The British Medical Association (BMA)'s Medical Ethics Committee (MEC) recently had a long and fascinating debate about egg donation for research. The debate was much broader than the Human Fertilisation and Embryology Authority (HFEA)'s consultation document, looking also at related issues such as payment for donation of other human material for research. Also, in view of the proposed merger of the HFEA and the Human Tissue Authority (HTA), the committee questioned what, if any, impact the HFEA's approval of compensated egg sharing would have on the question of payment, in money or kind, for the donation of organs for treatment.
Interestingly the main topic of the HFEA's consultation - non-patient donation of eggs for research - was the most straightforward and the issue on which there was most agreement within the committee. There are, and must be, limits to what a competent adult can give consent to. An adult could not, for example, consent to donate his or her heart for the treatment of others or for research. But, provided they are properly informed and not coerced, we allow competent adults to donate one of their kidneys for transplantation and, of course, for many years women have been donating eggs for the treatment of others. Subject to research ethics committee approval, people also take risks for research - as was vividly illustrated by the ill-fated phase one TGN1412 clinical trial at Northwick Park. With egg donation the procedure is intrusive and there are some known and established risks (and, possibly, some unknown long-term risks from the drugs used to stimulate the ovaries). When considering whether there are grounds to prohibit women from donating eggs to research, we need to consider whether the risks are so great that it goes beyond what is reasonable for a competent, informed individual to consent to. The clear view from the BMA's Medical Ethics Committee is that the risks associated with egg donation do not raise this type of concern or justify preventing women from donating to research if that is their wish and they are not subjected to pressure causing them to act contrary to their own better judgement.
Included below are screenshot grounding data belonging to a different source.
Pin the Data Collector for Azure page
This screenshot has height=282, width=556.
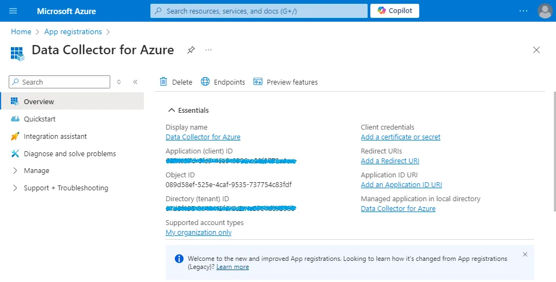click(191, 50)
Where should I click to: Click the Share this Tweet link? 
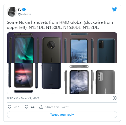tap(57, 107)
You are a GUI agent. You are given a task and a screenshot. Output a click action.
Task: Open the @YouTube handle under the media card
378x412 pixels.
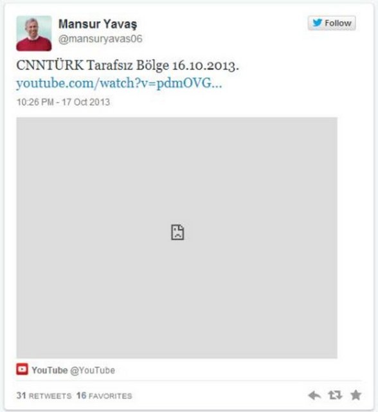point(93,370)
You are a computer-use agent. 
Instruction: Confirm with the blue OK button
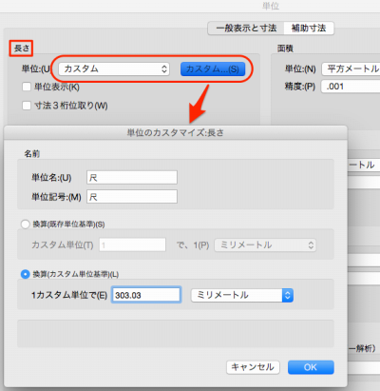311,367
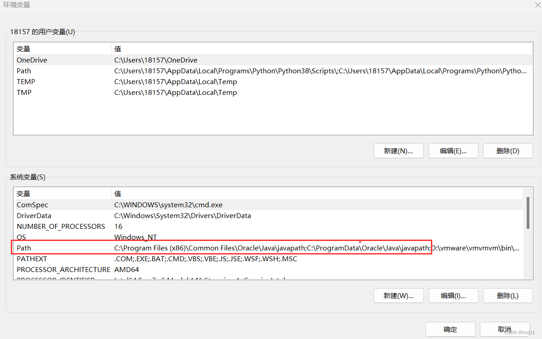Select the TEMP user variable
Screen dimensions: 542x339
pos(273,82)
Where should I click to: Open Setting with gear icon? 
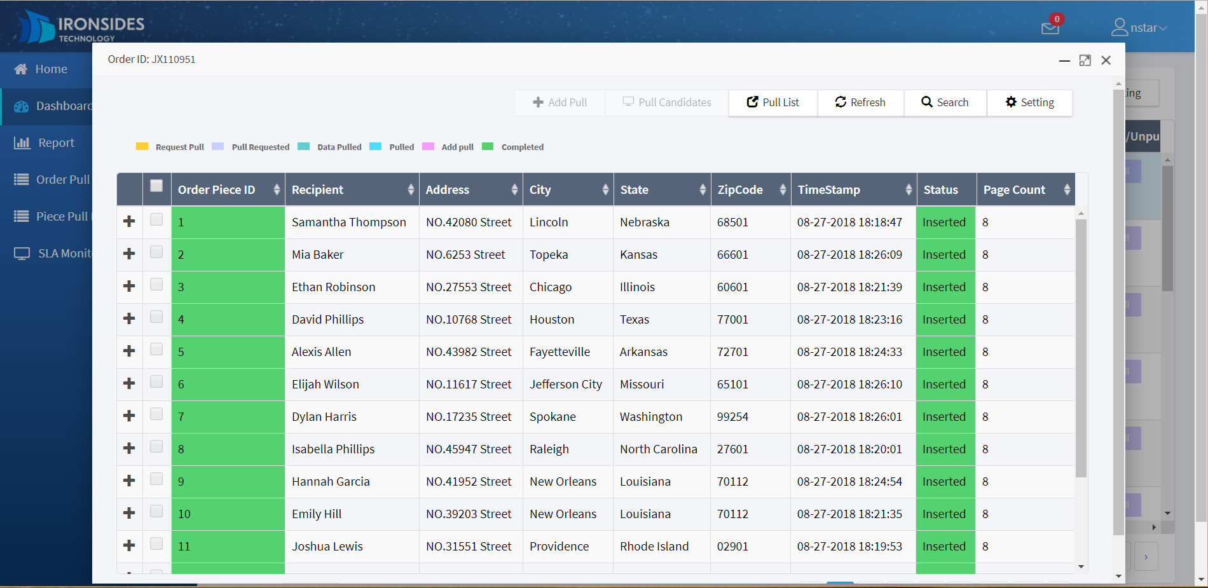(x=1029, y=102)
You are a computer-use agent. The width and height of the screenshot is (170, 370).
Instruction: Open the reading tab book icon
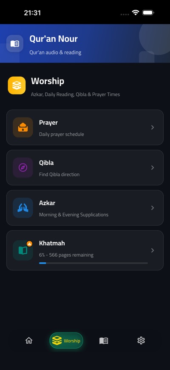coord(104,341)
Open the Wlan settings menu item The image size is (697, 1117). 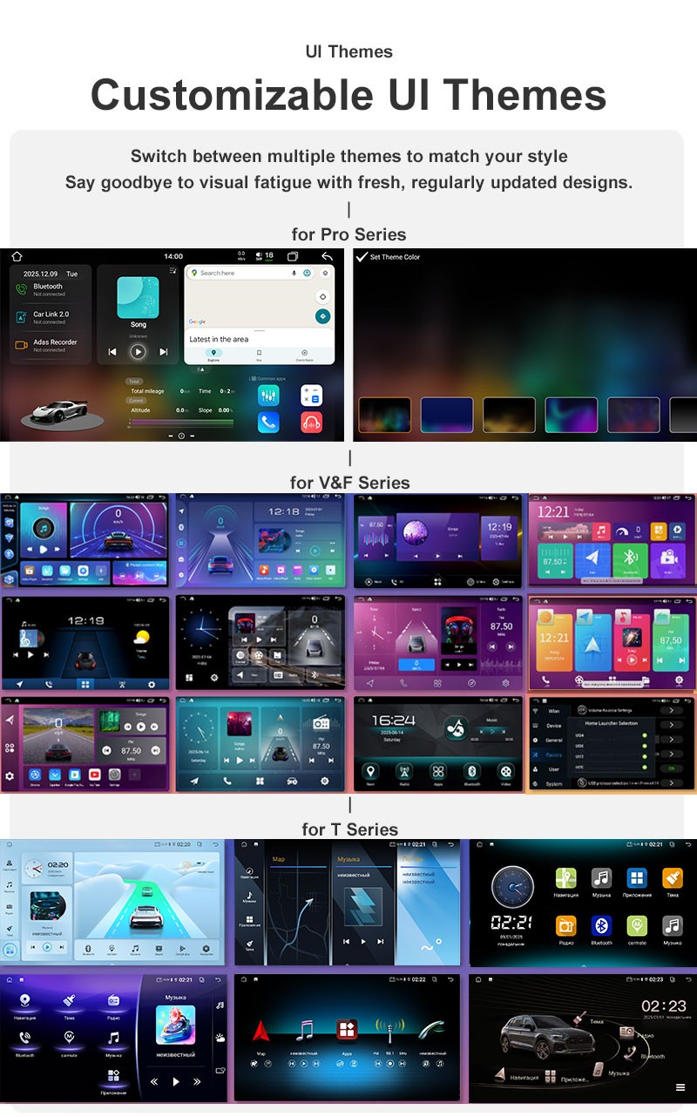tap(554, 711)
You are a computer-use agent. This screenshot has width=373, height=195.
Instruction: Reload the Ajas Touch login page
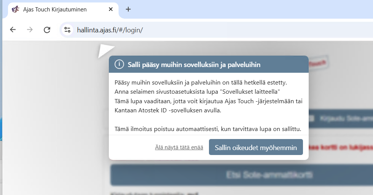click(47, 30)
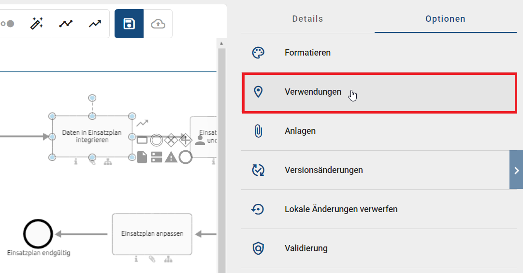Screen dimensions: 523x273
Task: Toggle the two-circle switch in the toolbar
Action: coord(8,24)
Of course, how many women will be willing to undergo this procedure without any incentive (such as payment, in money or in kind) remains to be seen.
As with all procedures, in order to be valid the consent must be voluntarily given and free from pressure. Because of the risk of actual or perceived coercion, there is already guidance recommending caution where the participants are in a dependent relationship with the researcher and the BMA and others advise against the use of students or junior laboratory staff from the same department as the researcher. As with other areas of research, any actual or perceived conflict of interest needs to be declared and addressed and safeguards need to be put in place to ensure that participants have adequate accurate information and that their consent is valid. Subject to those safeguards, the MEC took the view that there should be no barrier to women donating eggs to research where that was their wish.
For understandable reasons, the HFEA has looked at this issue in isolation, but surely we need to consider the bigger picture. People who donate blood or other tissue for research can be paid, why should research using gametes be any different from donation of other material for research? The vagaries of the HFE Act mean that women who donate eggs for research that does not involve the creation of embryos can be paid but those who donate to licensed research cannot. What is the moral justification for making such a distinction? Should egg donation for research be treated in the same way as donation of other material for research, or should it be treated in the same way as donation of eggs for treatment? With donation for treatment, the HFEA also appears to have looked at the issue in isolation. But for those, like the BMA, who oppose payment for the donation of organs, blood and tissue for treatment, the question arises of whether there are any reasons for taking a different approach to payment (in kind) for egg donation. When, as proposed, the HFEA merges with the HTA, how can the new body justify allowing compensated egg sharing for IVF treatment (which is essentially a form of payment) but resist considering requests from those individuals or organisations who would support payment for kidney donation or perhaps for some form of 'organ sharing'? Surely nobody would seriously consider that patients who need a heart or liver transplant should be offered the opportunity go to the top of the waiting list if, at the time of their transplant operation, they agree to donate a healthy kidney to someone else. It is these broader implications of the HFEA's decisions, and the need to ensure consistency in our approach to these different areas, that is proving most difficult.